* BEGIN Excerpt *
Understand what the interviewer is asking for by using test cases and questions about the problem.

• Established a set (2-3) of test cases to verify their own solution later.
• Established a set (1-2) of edge cases to verify their solution handles complexities.
• Have fully understood the problem and have no clarifying questions.
• Have you verified any Time/Space Constraints for this problem?

• What is the goal of the problem?

  • The goal is to return the wisdomLevel-th row of the Wisdom Pyramid where each row is built by combining the two numbers directly above it from the previous row.

• What are the base cases?

  • The first row (0th row) of the Wisdom Pyramid is [1].

HAPPY CASE
Input: 
    wisdomLevel = 3
Output: 
    [1, 3, 3, 1]
Explanation:
    The 3rd row of the Wisdom Pyramid is built by combining elements of the 2nd row: 
    [1, 2, 1] → [1, (1+2), (2+1), 1] = [1, 3, 3, 1].

EDGE CASE
Input: 
    wisdomLevel = 0
Output: 
    [1]
Explanation:
    The 0th row is simply [1].

2: M-atch

Match what this problem looks like to known categories of problems, e.g. Linked List or Dynamic Programming, and strategies or patterns in those categories.
* END Excerpt *
**Written problem 1**
Translate into Spanish this sentence from the Wisdom Pyramid excerpt: "Understand what the interviewer is asking for by using test cases and questions about the problem."
**Written problem 2**
Set down the stretch of the Wisdom Pyramid excerpt from "Understand what the" through "of the problem?", reproducing every character unchanged.
* BEGIN Data shown *
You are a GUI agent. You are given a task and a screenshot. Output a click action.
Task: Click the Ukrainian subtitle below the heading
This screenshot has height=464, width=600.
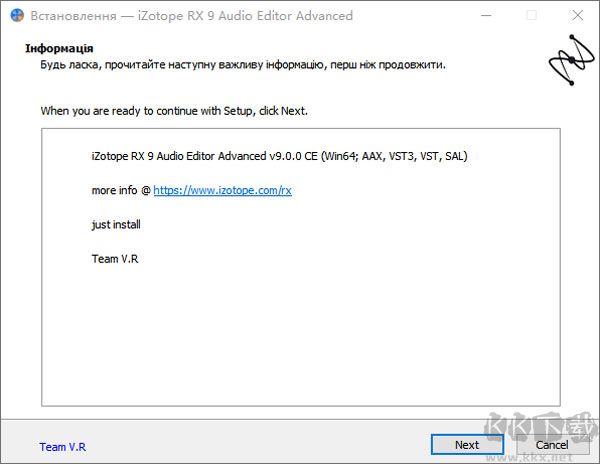click(242, 65)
* END Data shown *
**Task answer 1**
Comprende lo que pide el entrevistador mediante casos de prueba y preguntas sobre el problema.

**Task answer 2**
Understand what the interviewer is asking for by using test cases and questions about the problem.

• Established a set (2-3) of test cases to verify their own solution later.
• Established a set (1-2) of edge cases to verify their solution handles complexities.
• Have fully understood the problem and have no clarifying questions.
• Have you verified any Time/Space Constraints for this problem?

• What is the goal of the problem?